• 指示:
**1)** ページ抜粋にある「パソナが本社機能の一部を淡路島に移転すると発表したのは2020年。」という一文を英語に訳せ。
**2)** ページ抜粋のうち、「単に女性の数を増やすのではな」から「保など生活機能を整えてきた。」までの部分を、両端の語句も含めてそのまま書き写せ。

• ページ抜粋:
───

「困ったらすぐ報告、悩んだらすぐ相談という文化が社内に根付いている。おかげでひとりで悩みを抱えずに済みました」
「女性の上司にも『姉さん、聞いてください!』という感じで、気兼ねなく話しかけることができる」(金澤)
単に女性の数を増やすのではなく、コミュニケーションの量を増やす。パソナでは研修や合宿など、オフィス外の環境で共に時間を過ごす機会が多いが、これもコミュニケーションの機会を増やし、信頼関係を醸成するのに役立っているという。
職住学近接で「諦めない」を叶える
パソナが本社機能の一部を淡路島に移転すると発表したのは2020年。以降、管理部門だけでなく営業部門の移転も進み、淡路島に転勤した社員の数は、現時点で本社勤務の3分の2に当たる1200人を超えた。代表の南部をはじめ、役員も半数が移住しており、東京勤務のときと変わりなくスムーズに業務を行っている。大日向は、ほかの社員に先んじて20年3月に移住し、住宅の確保など生活機能を整えてきた。

───

• 提供資料:

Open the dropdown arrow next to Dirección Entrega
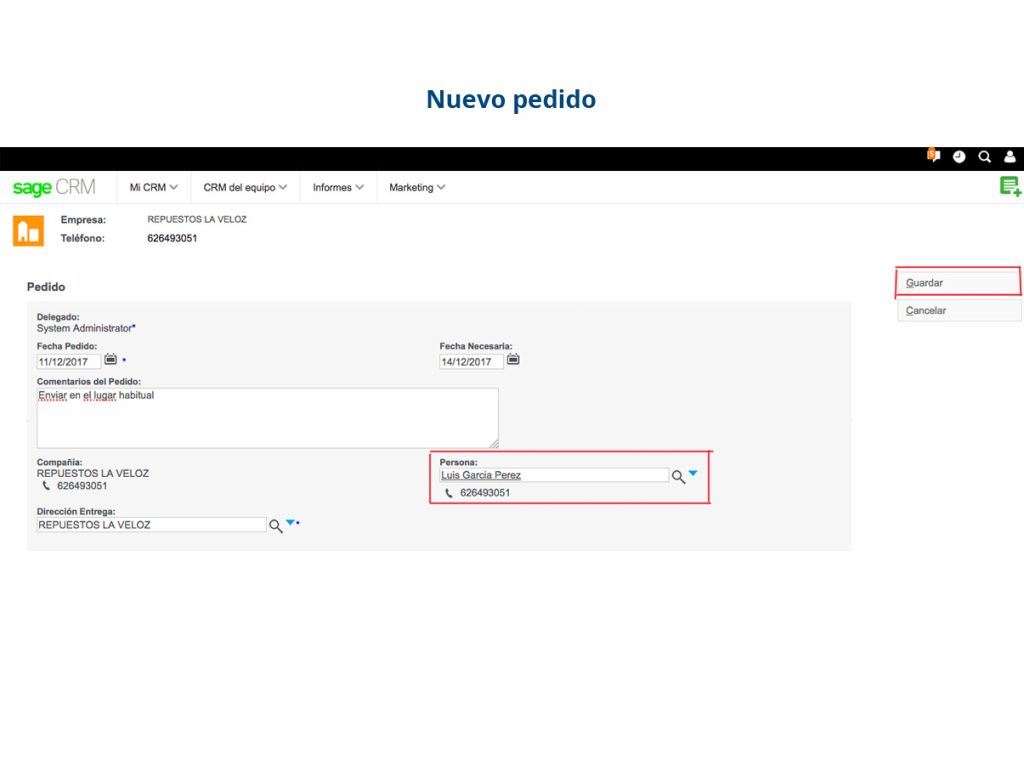The image size is (1024, 761). 290,522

───

• 解答:
**1)** It was in 2020 that Pasona announced it would relocate part of its head office functions to Awaji Island.

**2)**
単に女性の数を増やすのではなく、コミュニケーションの量を増やす。パソナでは研修や合宿など、オフィス外の環境で共に時間を過ごす機会が多いが、これもコミュニケーションの機会を増やし、信頼関係を醸成するのに役立っているという。
職住学近接で「諦めない」を叶える
パソナが本社機能の一部を淡路島に移転すると発表したのは2020年。以降、管理部門だけでなく営業部門の移転も進み、淡路島に転勤した社員の数は、現時点で本社勤務の3分の2に当たる1200人を超えた。代表の南部をはじめ、役員も半数が移住しており、東京勤務のときと変わりなくスムーズに業務を行っている。大日向は、ほかの社員に先んじて20年3月に移住し、住宅の確保など生活機能を整えてきた。